What you have to do >> Copy everything in the listing from its start down to the line containing "Screen dimensions: 1879x900 point(215,23)", including both ends, and leave out the pictures.

##### Materials provided

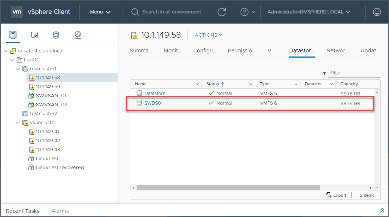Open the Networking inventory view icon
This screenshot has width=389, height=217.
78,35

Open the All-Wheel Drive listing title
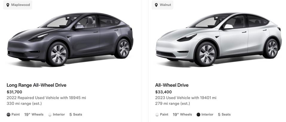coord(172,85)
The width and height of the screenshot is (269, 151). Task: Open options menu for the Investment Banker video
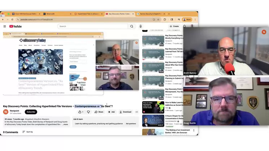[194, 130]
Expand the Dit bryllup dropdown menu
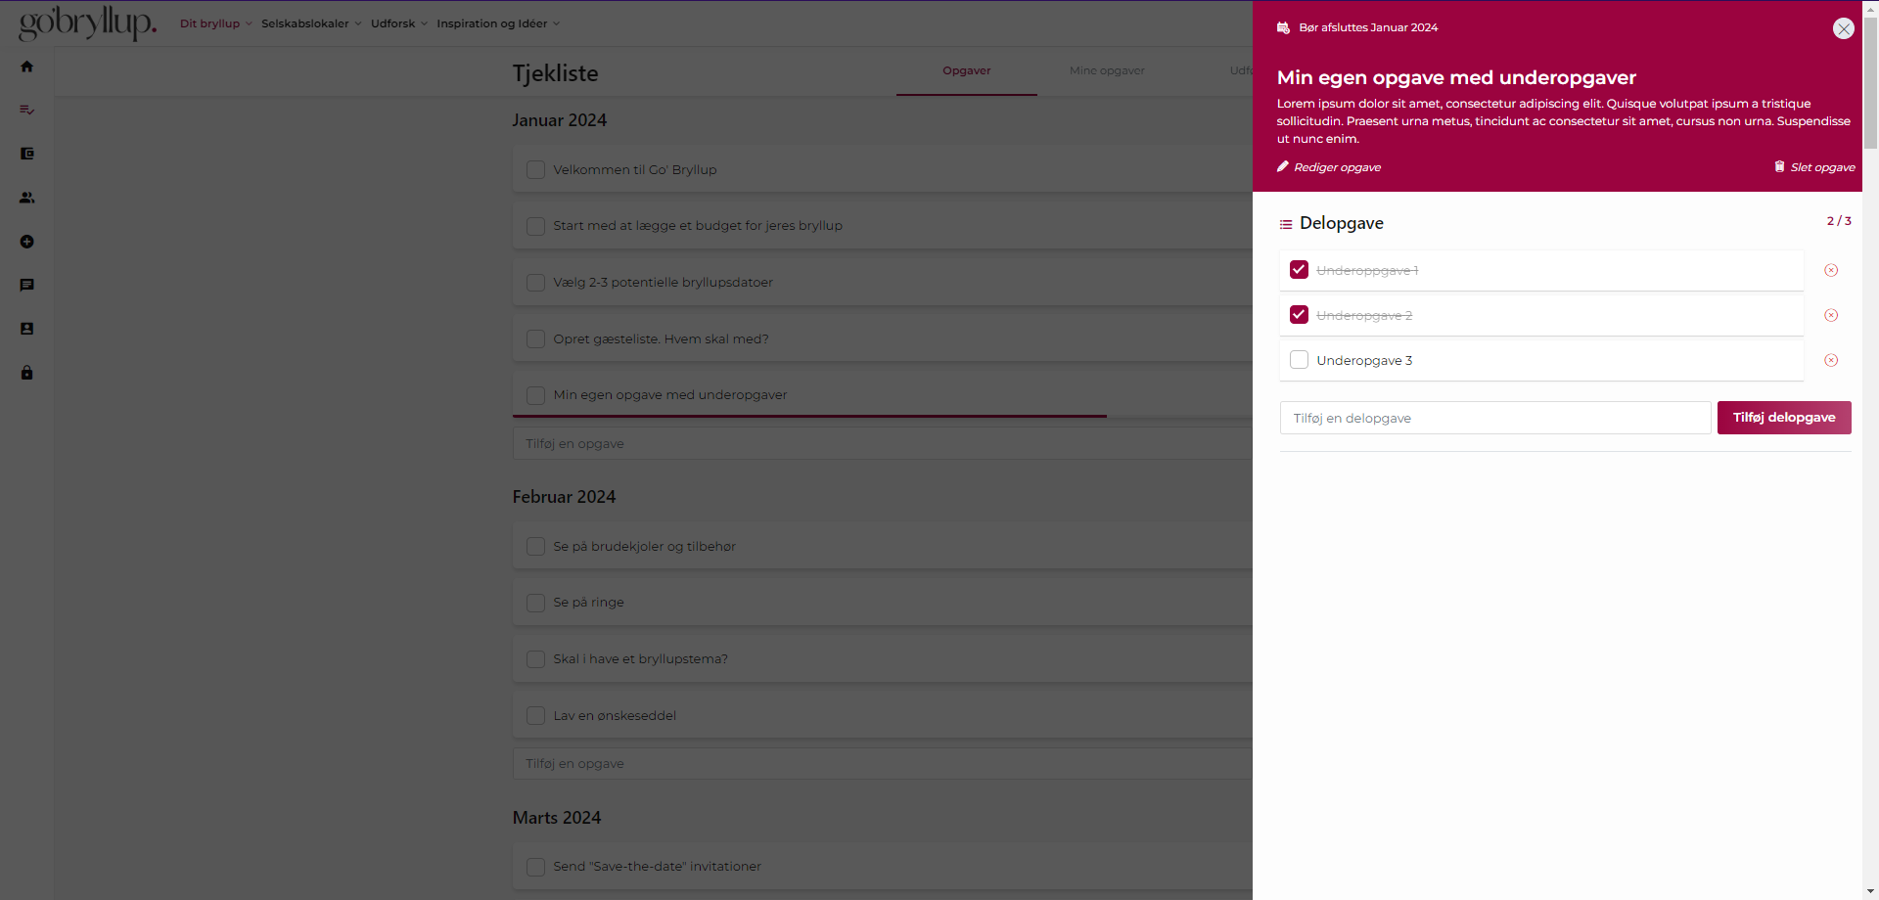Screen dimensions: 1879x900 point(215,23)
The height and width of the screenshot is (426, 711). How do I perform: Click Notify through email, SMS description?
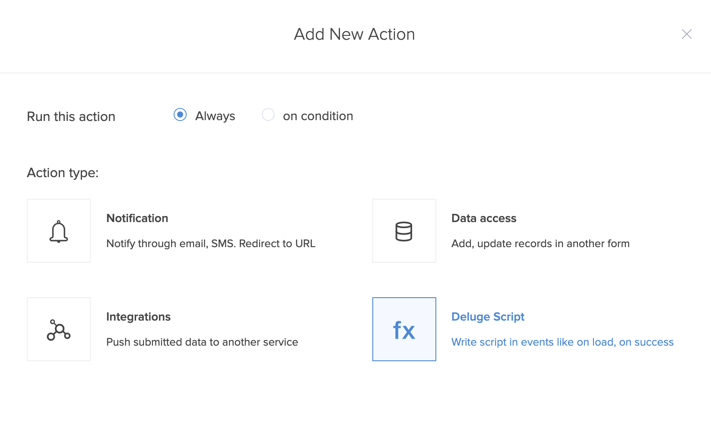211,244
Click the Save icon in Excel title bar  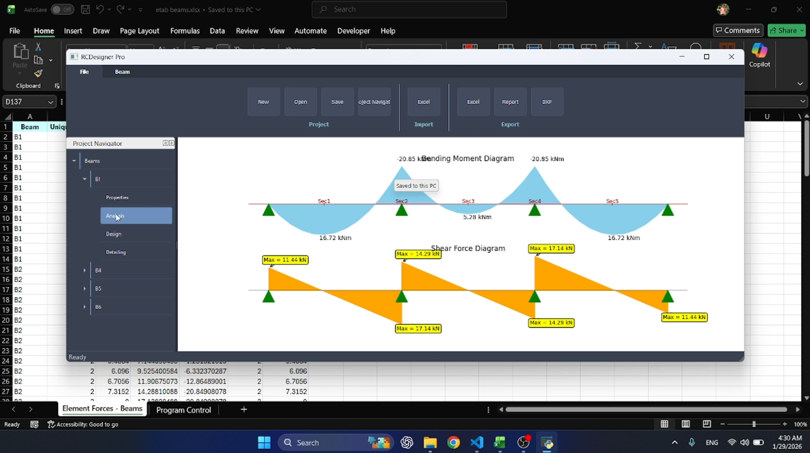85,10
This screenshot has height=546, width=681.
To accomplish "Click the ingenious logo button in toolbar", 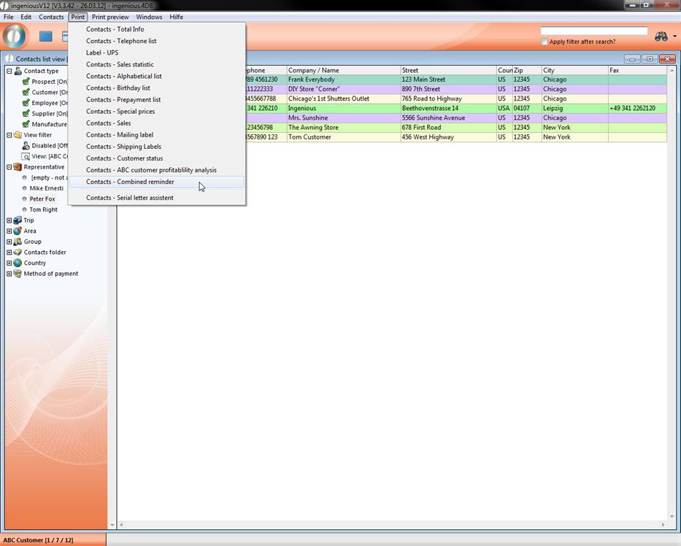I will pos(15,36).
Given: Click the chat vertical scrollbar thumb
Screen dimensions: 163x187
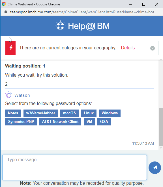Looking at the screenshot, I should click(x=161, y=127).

##########

Result for this exercise >>
Open the Networking inventory view icon
This screenshot has width=389, height=217.
78,35

Open the All-Wheel Drive listing title
coord(172,85)
The width and height of the screenshot is (269, 151). Task: Open options menu for the Investment Banker video
[194, 130]
Expand the Dit bryllup dropdown menu
Screen dimensions: 1879x900 point(215,23)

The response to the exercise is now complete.